Between this and the 1938 collection Night and Morning, Clarke published a number of collections, all of which, to one extent or another, can be seen as being written in the shadow of Yeats. There was, however, one significant difference; unlike the older poet, Clarke was a Catholic, and themes of guilt and repentance run through this early work.
[edit] Theatre years
Between 1938 and 1955, Clarke published no new lyric or narrative poetry. He was co-founder of the Lyric Theatre Company and wrote a number of verse plays for them. He also worked as a journalist and had a weekly poetry programme on RTÉ radio. It seems likely that he also experienced some kind of personal crisis during this time and this had significant consequences for his later poetry.
[edit] Return to poetry
Clarke returned to the publishing with the 1995 collection Ancient Lights, and was to continuing writing and publishing prolifically for the rest of his life. Although he continued to use the same Gaelic-derived technical means, this late poetry is markedly different from the earlier work. Many of the poems he now wrote were satires of the Irish church and state, while others were sensual celebrations of human sexuality, free of the guilt of the earlier poems. He also published the intensely personal Mnemosyne Lay in Dust, which is a poem sequence detailing the fictional Maurice Devanes's nervous breakdown and subsequent recovery.
Clarke also came to admire the work of more avant-garde poets as Ezra Pound and Pablo Neruda, both of whom he wrote poems about. A number of the late long poems, such as, for instance, the 1971 Tiresias, show the effects of reading these poets in their looser formal structures.

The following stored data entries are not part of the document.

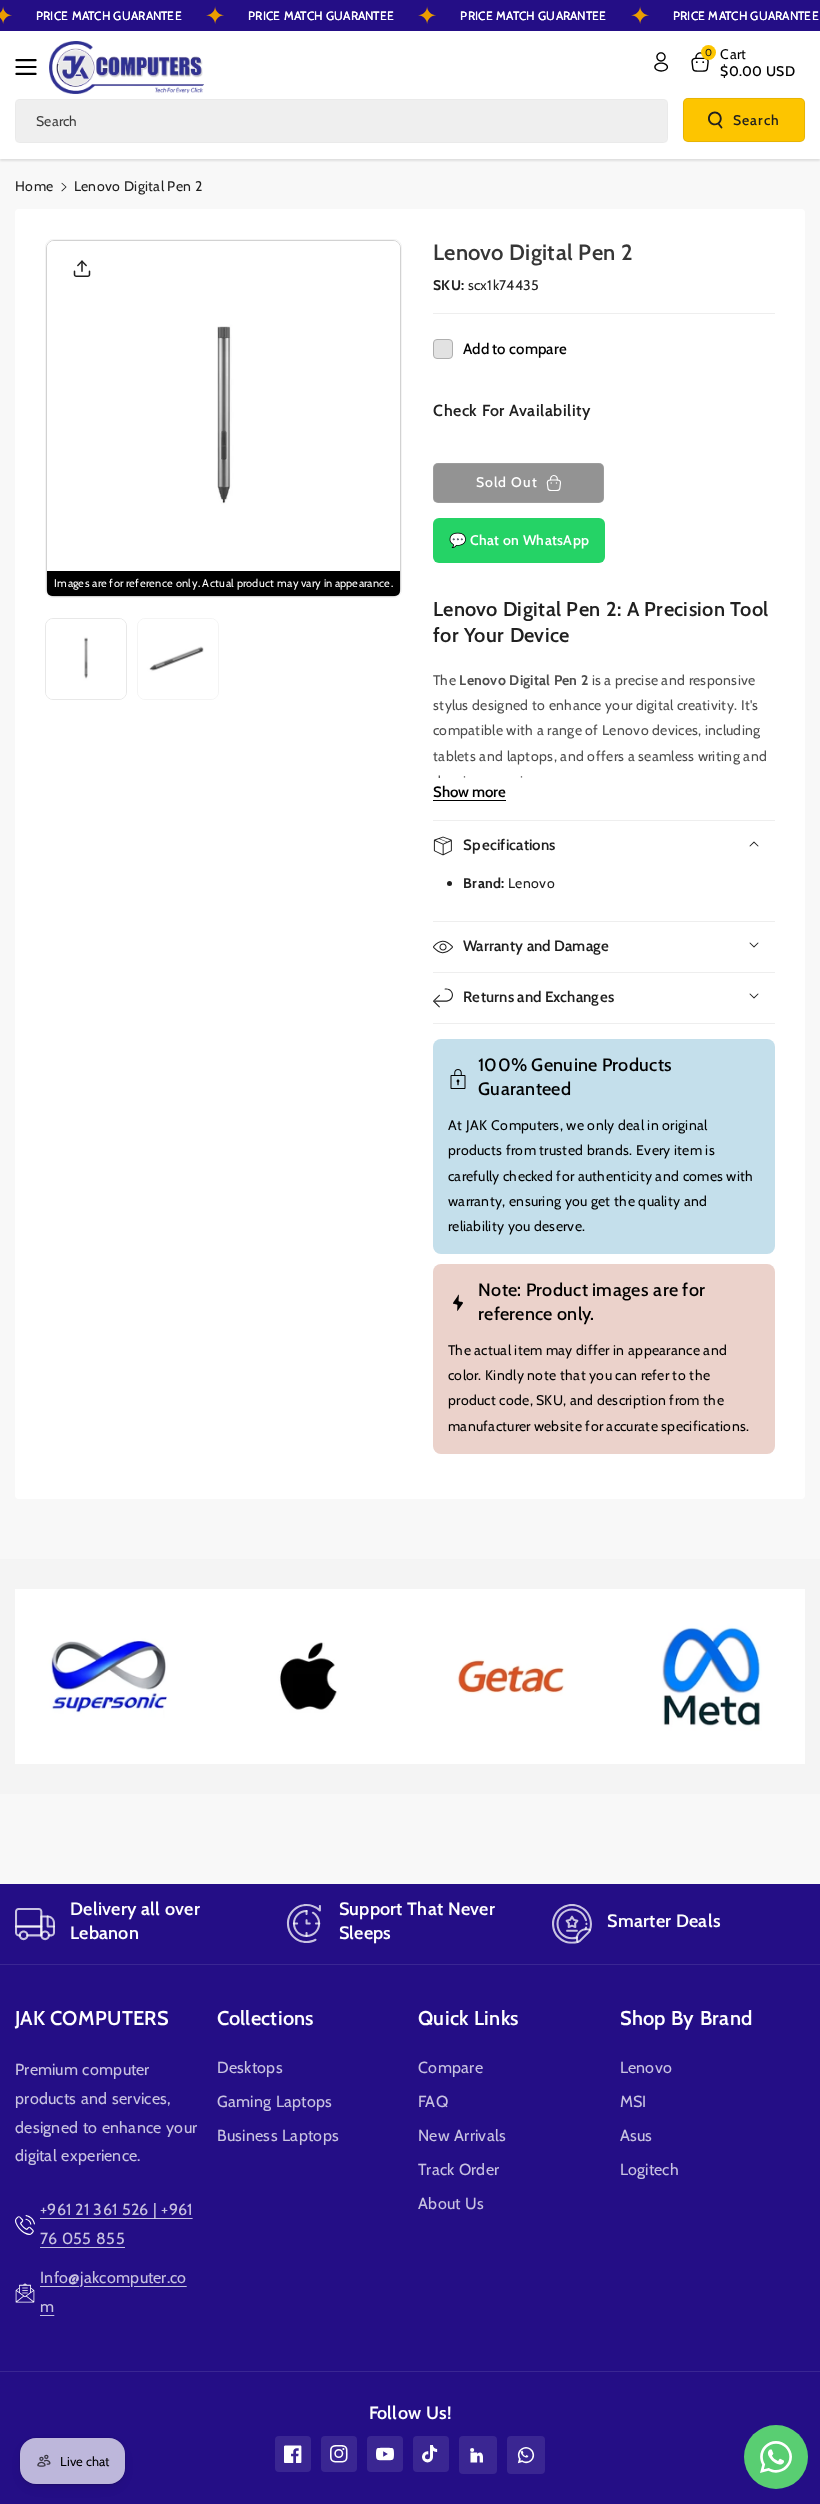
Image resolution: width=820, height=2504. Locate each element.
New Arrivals (462, 2135)
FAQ (433, 2101)
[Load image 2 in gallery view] (178, 659)
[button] (32, 67)
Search (756, 120)
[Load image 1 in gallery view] (86, 659)
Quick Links (468, 2018)
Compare (450, 2067)
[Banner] (108, 1677)
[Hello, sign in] (661, 62)
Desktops (250, 2067)
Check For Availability (511, 410)
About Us (451, 2203)
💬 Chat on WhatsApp (519, 540)
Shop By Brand (686, 2018)
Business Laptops (278, 2135)
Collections (265, 2018)
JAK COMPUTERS (92, 2018)
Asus (636, 2135)
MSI (633, 2101)
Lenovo (646, 2067)
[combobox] (341, 121)
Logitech (649, 2169)
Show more (469, 792)
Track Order (458, 2169)
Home (34, 186)
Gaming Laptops (275, 2101)
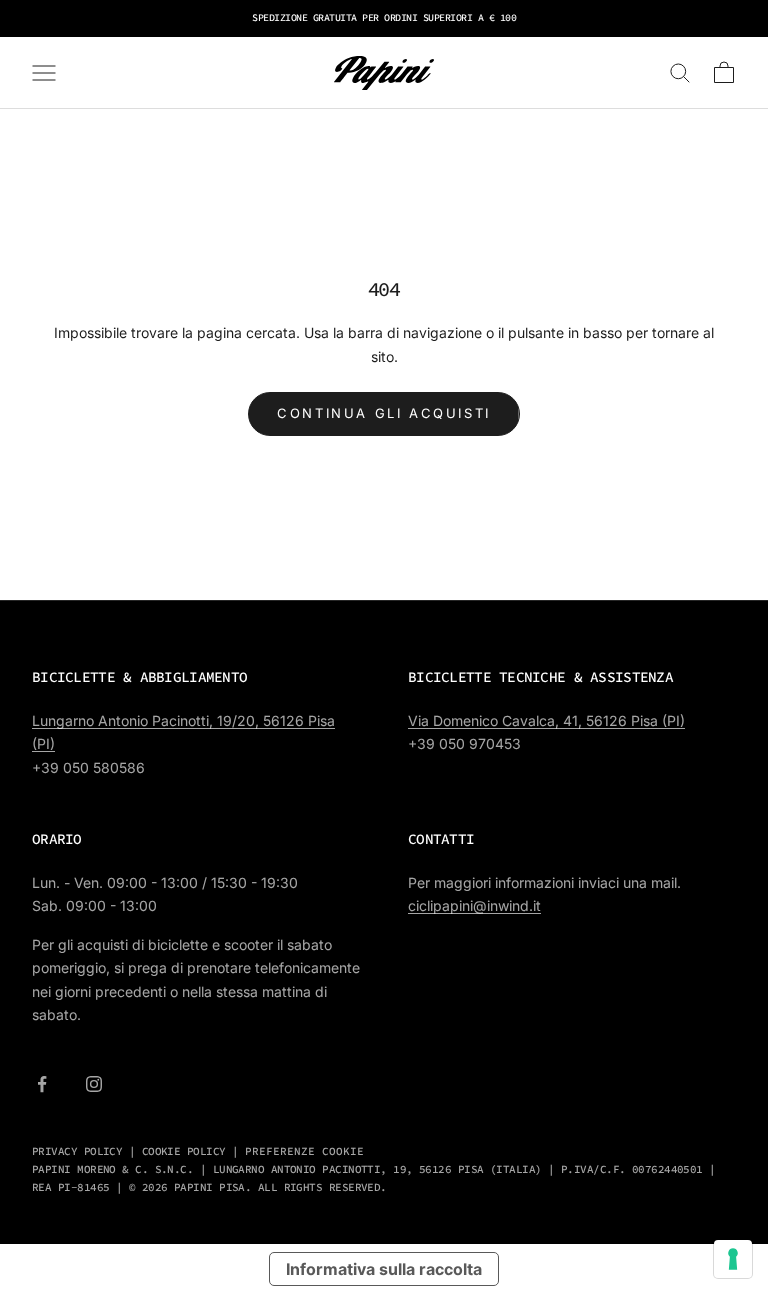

Clarke set up the Bridge Press to publish his own work, which allowed him the freedom to publish work that many mainstream Irish publishers of the time might have been reluctant to handle. His Collected Poems was published in 1974 and a Selected Poems in 1976.
[edit] Other writings
In addition to some twenty volumes of poetry and numerous plays, Clarke published three novels: The Bright Temptation (1932), The Singing Men at Cashel (1936), and The Sun Dances at Easter (1952). All of these were banned by the Irish Censorship Board. He also published two volumes of memoirs, Twice Round the Black Church (1962) and A Penny in the Clouds (1968) and a number of scattered critical essays and book reviews.
While all of these prose writings are of interest, Clarke's reputation rests firmly on his poetry.